我把你的代码变成了一个最小的例子,同时取出了奇怪的位(BufferedReader的意思是避免用char读取char)。我得到了非常好的UTF8。尝试运行它,重定向到文件并使用支持Unicode的文本编辑器检查输出。

import java.util.*;
import java.net.*;
import java.io.*;

public class UTF8Test {

public static void main(String[] args) throws Exception {
        //System.out.println(getContentFromURL("http://www.columbia.edu/~kermit/utf8.html"));
        System.out.println(getContentFromURL("https://www.dropbox.com/s/kpbrx26bwhoa1rp/moment.js?raw=1"));
    }

    public static String getContentFromURL(String stringUrl) throws Exception {
        URL url = new URL(stringUrl);
        URLConnection urlc = url.openConnection();
        StringBuilder builder = new StringBuilder();
        BufferedReader breader = new BufferedReader(new InputStreamReader(urlc.getInputStream(), "UTF-8"));
        String line = "";
        while ((line = breader.readLine()) != null) {
            builder.append(line);
        }

        return builder.toString();
    }
}

答案 1 :(得分:2)

您使用默认编码编写文本,最好将其存储为UTF-8。

try (PrintStream outText = new PrintStream(
        new File("C:\\Users\\myUser\\Desktop\\test.txt"), "UTF-8")) {
    if (!content.startsWith("\uFEFF")) {
        outText.print("\uFEFF");
    }
    outText.print(content);
} // Calls outText.close()

这会在开头写入带有BOM char '\uFEFF'的文本。这是一个看不见的零宽度空间,Windows可用于检测UTF-8。实际上这是一种不好的做法,但允许在NotePad中编辑文本。

错误是某些Unicode字符无法映射到默认编码。

暂且不说:您假设URL中的文本是UTF-8。通常,最好通过URLConnection标头检查它。

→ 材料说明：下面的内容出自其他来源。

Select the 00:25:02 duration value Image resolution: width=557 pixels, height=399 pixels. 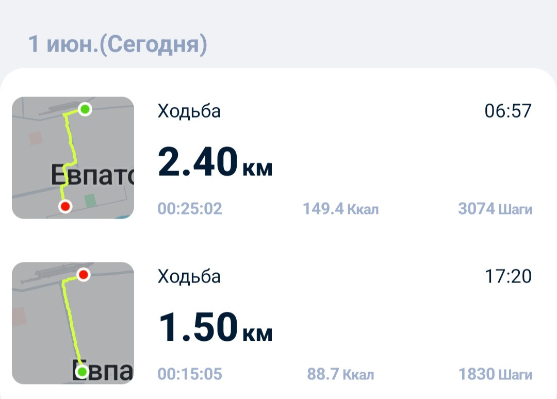[x=190, y=209]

String encoding = urlc.getContentEncoding();
if (encoding == null) {
    encoding = "UTF-8";
} else if (encoding.equalsIgnoreCase("ISO-8859-1")) { // Latin-1
    encoding = "Windows-1252"; // Windows Latin-1
}

Latin-1补丁可能很有用,因为任何操作系统上的所有浏览器都将ISO-8859-1解释为Windows-1252;现在正式为HTML5。